About the Kitchen Garden

The Kitchen Garden is a catering company designed for conscientious people who lead busy lives. It’s for people who have a strong desire to protect and nourish the environment and the health of their bodies. It is for families who know the importance of sitting down together to enjoy real food– food that is at its absolute best because it’s eaten in season, is simply and lovingly prepared, and was grown, harvested and cooked right in the Portland area.
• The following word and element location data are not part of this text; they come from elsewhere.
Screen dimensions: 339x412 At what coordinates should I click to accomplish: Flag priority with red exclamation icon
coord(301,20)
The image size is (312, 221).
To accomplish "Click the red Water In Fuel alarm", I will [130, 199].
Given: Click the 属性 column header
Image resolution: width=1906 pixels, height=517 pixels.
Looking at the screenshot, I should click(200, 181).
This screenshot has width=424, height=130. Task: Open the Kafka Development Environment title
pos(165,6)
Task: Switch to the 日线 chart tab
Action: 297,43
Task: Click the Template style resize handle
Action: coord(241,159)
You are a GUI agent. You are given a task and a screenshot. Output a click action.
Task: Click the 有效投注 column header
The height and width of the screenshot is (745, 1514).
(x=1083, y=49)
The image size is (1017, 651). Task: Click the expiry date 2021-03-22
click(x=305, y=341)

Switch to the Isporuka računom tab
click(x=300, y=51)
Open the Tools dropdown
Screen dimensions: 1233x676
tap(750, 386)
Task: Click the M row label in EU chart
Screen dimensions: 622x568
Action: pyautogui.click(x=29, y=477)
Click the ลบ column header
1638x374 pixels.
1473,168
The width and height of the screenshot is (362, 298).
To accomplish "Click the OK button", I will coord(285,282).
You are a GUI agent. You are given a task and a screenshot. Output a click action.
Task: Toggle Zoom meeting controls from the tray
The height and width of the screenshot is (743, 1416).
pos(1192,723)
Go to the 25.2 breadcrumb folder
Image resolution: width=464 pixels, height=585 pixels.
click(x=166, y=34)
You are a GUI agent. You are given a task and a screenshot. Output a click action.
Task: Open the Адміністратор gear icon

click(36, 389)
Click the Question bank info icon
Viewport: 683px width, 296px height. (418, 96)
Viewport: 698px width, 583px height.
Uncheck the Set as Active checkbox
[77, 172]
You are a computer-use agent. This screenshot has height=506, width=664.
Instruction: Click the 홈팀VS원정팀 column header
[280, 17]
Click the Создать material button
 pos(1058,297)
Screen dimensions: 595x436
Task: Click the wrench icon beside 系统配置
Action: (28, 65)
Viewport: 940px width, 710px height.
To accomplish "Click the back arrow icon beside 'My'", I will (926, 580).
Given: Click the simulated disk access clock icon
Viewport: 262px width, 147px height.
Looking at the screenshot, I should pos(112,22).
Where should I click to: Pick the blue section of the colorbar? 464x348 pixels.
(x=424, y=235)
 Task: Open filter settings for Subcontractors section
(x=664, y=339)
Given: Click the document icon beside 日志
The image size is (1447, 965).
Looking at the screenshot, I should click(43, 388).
The Kitchen Garden provides you with an easy, affordable way to eat gourmet meals made entirely from scratch, using fresh ingredients from local farms. With help from a weekly share of organic produce from Laughing Stock Farm in Freeport, Maine, the Portland Farmer’s Markets, and the chef’s own kitchen garden, we do everything from formal four course dinners to one on one cooking lessons to our unique meal delivery service.


We believe:

  • In eating food that is fresh, in season, and simply prepared
  • In family traditions
  • In eating at a table with people you love, with the good plates, real silverware and cloth napkins
  • In vibrant color and taste
  • In dinner being your favorite time of the day– not a chore, not one more thing you have to do, but the thing you cherish most


About the Chef

Growing up in rural Pennsylvania, gardening and home cooking were a way of life. The sound and spray of the first buttery bite into an ear of corn, the unbeatable aroma of an apple crisp bubbling in the oven, and the simple joy that comes from popping bright red cherry tomatoes straight from vine to mouth are some of Cody’s favorite childhood food memories.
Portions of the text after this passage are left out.